I'd look at disabling VS Code's automatic type acquisition feature for your workspace (or for your user). To disable for your workspace, edit your workspace's .vscode/settings.json
. To disable for your user, edit your user settings.json (use the Preferences: Open User Settings (JSON)
command in the command palette).
The specific setting value is:
"typescript.disableAutomaticTypeAcquisition": true,
That setting's description says:
Disables automatic type acquisition. Automatic type acquisition fetches @types
packages from npm to improve IntelliSense for external libraries.
That link it links to says this:
IntelliSense for JavaScript libraries and frameworks is powered by TypeScript type declaration (typings) files. Type declaration files are written in TypeScript so they can express the data types of parameters and functions, allowing VS Code to provide a rich IntelliSense experience in a performant manner.
Many popular libraries ship with typings files so you get IntelliSense for them automatically. For libraries that do not include typings, VS Code's Automatic Type Acquisition
will automatically install community maintained typings file for you.

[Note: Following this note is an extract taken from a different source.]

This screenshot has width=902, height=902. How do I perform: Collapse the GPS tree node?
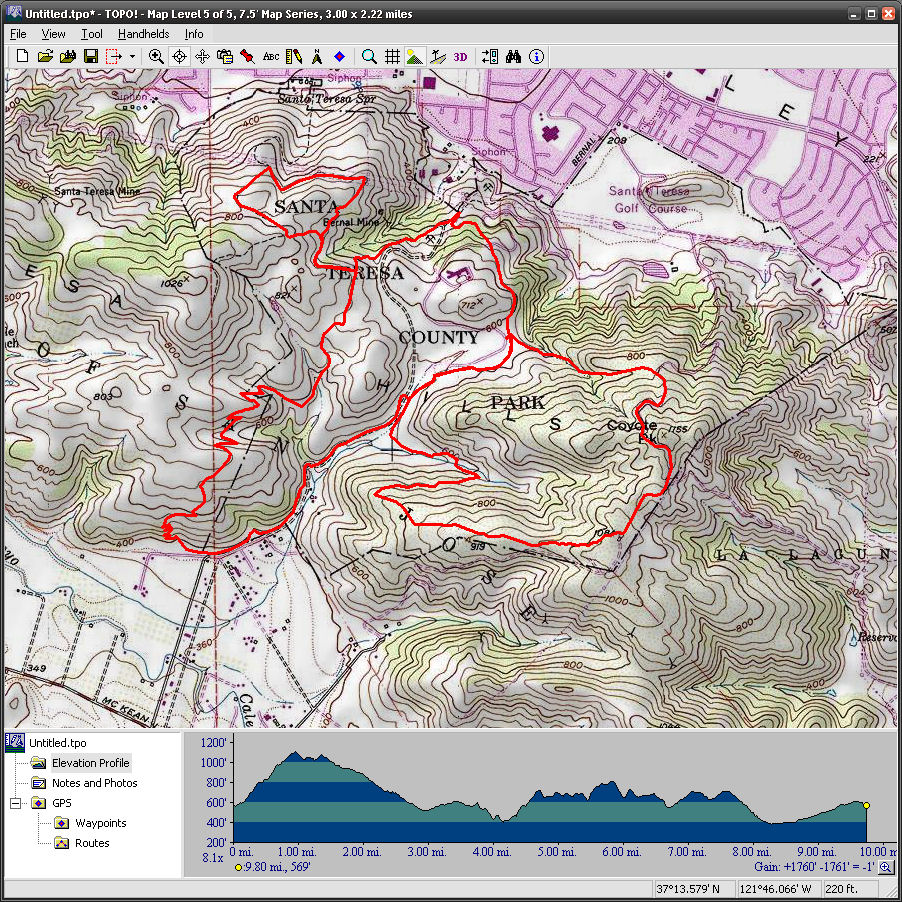(x=15, y=803)
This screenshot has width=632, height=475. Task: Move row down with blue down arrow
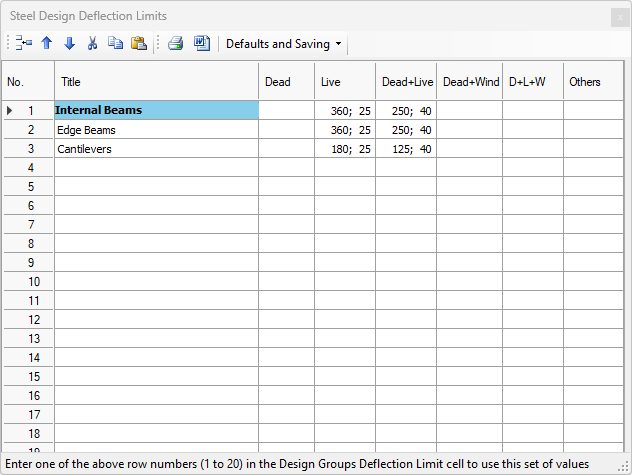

Automatic type acquisition requires npmjs, the Node.js package manager, which is included with the Node.js runtime.
core-js
is one such package that does not come with its own type declaration files (at least- at the time of this writing). You can tell by the blue-outlined icon on its npm page that has the letters "DT" in it, which stands for "Definitely Types", which is the name of the TypeScript community project that maintains type definition files for JavaScript libraries and other projects that do not provide their own.
If you still want type declarations for IntelliSense for specific package dependencies you use, just explicitly specify the @types/<package-name>
dependencies in your devDependencies
field in your package.json file for those specific package dependencies.